### Data supplied

□ □ □ □ □

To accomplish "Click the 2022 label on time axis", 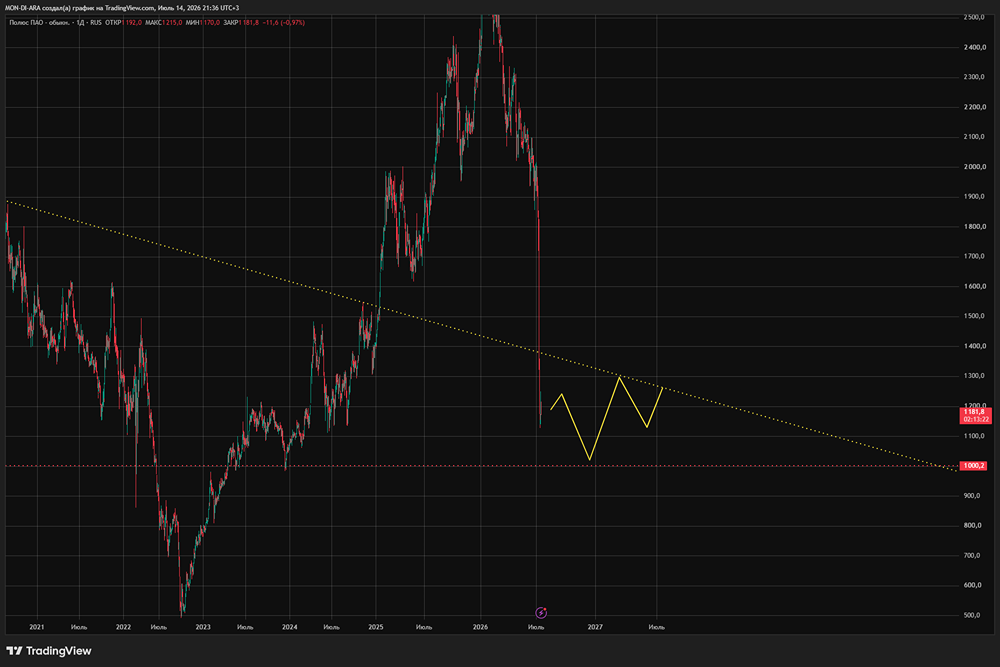I will pyautogui.click(x=123, y=627).
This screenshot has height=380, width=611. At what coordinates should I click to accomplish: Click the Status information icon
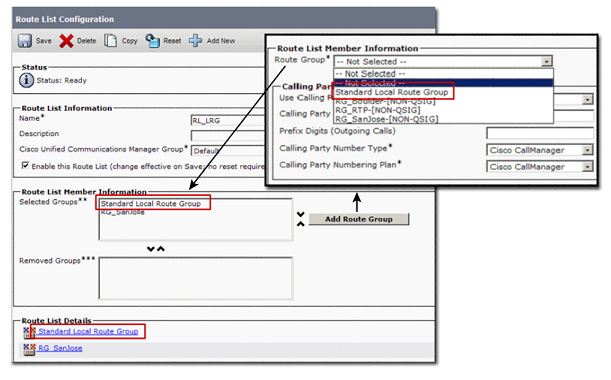point(26,80)
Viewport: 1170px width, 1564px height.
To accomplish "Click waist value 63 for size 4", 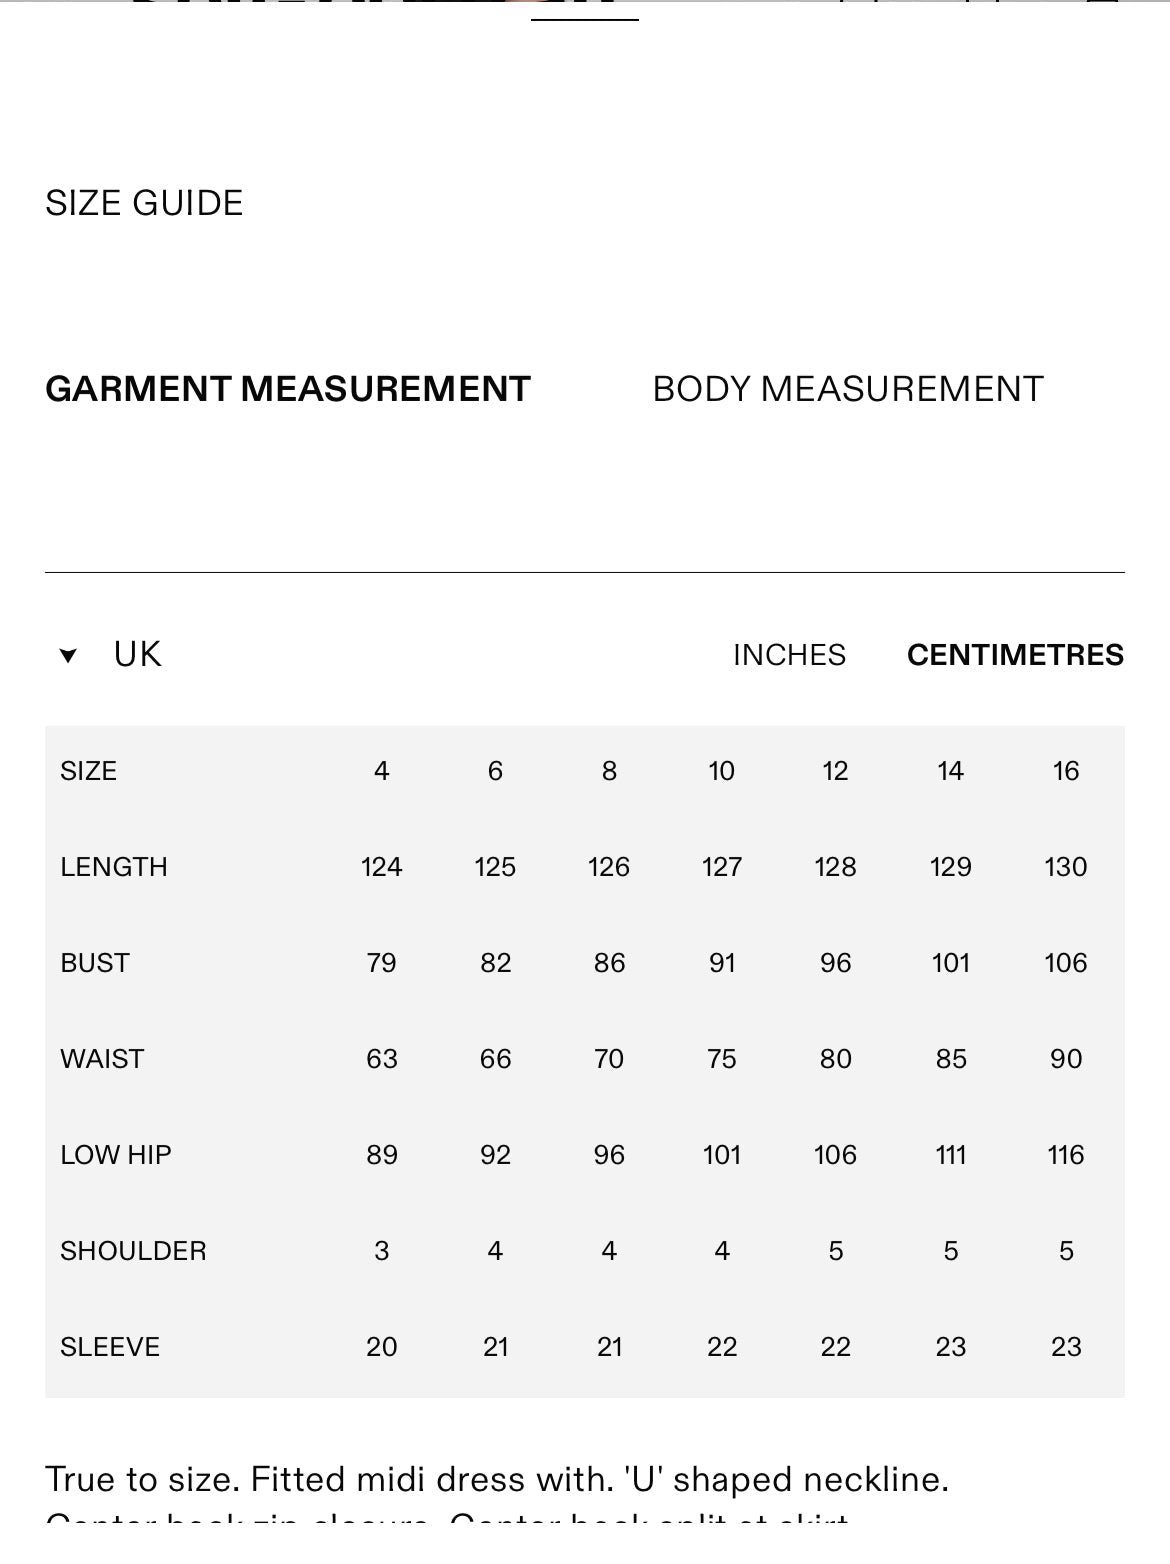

□ □ □ □ □

### Aim of the task
Omitting all pictures, restate word for word the lines from the one containing "Viewport: 1170px width, 1564px height." through the last line of the data.

### Response
Viewport: 1170px width, 1564px height.
To accomplish "Click waist value 63 for size 4", 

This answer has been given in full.